W Szkole Podstawowej nr 1 w Żaganiu od września zamiast dwóch, będzie tylko jedna klasa pierwsza. Tak postanowiły władze miasta. Decyzji sprzeciwiają się dyrekcja, nauczyciele i rodzice oraz związki zawodowe. Uważają ją za niesprawiedliwą i krzywdzącą. Boją się o zwolnienia, boją się, że to pierwszy krok do wygaszania szkoły.
Podstawówka jest jedyną z sześciu szkół w Żaganiu, w której ograniczono liczbę oddziałów do jednego, mimo iż cieszy się dużym powodzeniem. W tym roku złożono aż 52 podania, jednak tylko 12 dzieci mieszka w obwodzie szkoły, pozostałe w innych rejonach Żagania i gminy wiejskiej.

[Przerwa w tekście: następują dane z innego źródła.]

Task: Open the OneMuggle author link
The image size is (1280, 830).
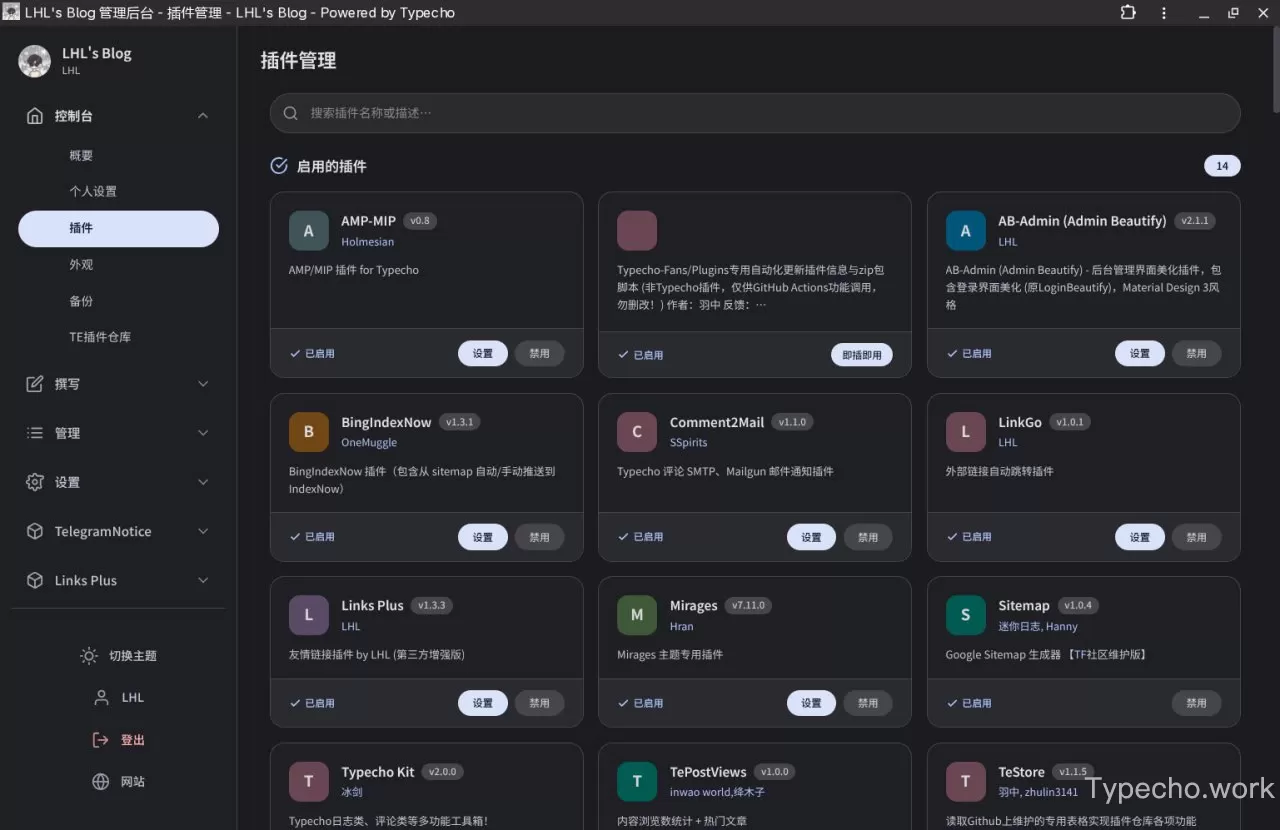Action: [x=369, y=442]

Tymczasem – jak mówią władze miasta – przynależność do obwodu to podstawowe kryterium przyjęcia do szkoły. Dlatego część chętnych ma zostać rozlokowana w innych żagańskich szkołach, w których są jeszcze miejsca. Władze miasta twierdzą, że kierują się dobrem wszystkich szkół i nauczycieli w mieście – niż demograficzny doprowadził do tego, że w szkołach jest o połowę mniej dzieci (z 400 trzy lata temu, w tym roku rozpocznie naukę tylko 195) i chcą tak rozmieścić pierwszaków we wszystkich żagańskich szkołach, by utrzymać dotychczasowe zatrudnienie. Jednym ze sposobów na to ograniczenie naboru w „jedynce”.
Decyzja o zamknięciu jednego oddziału w tej szkole nie niesie – zdaniem urzędników – poważnych konsekwencji, zdaniem dyrekcji szkoły – jest właśnie odwrotnie.
Podczas spotkania w tej sprawie strony wyraziły swoje opinie i argumenty za i przeciw, porozumienia jednak nie osiągnięto:
Nauczyciele i dyrekcja wciąż wierzą, że można zmienić decyzję miasta.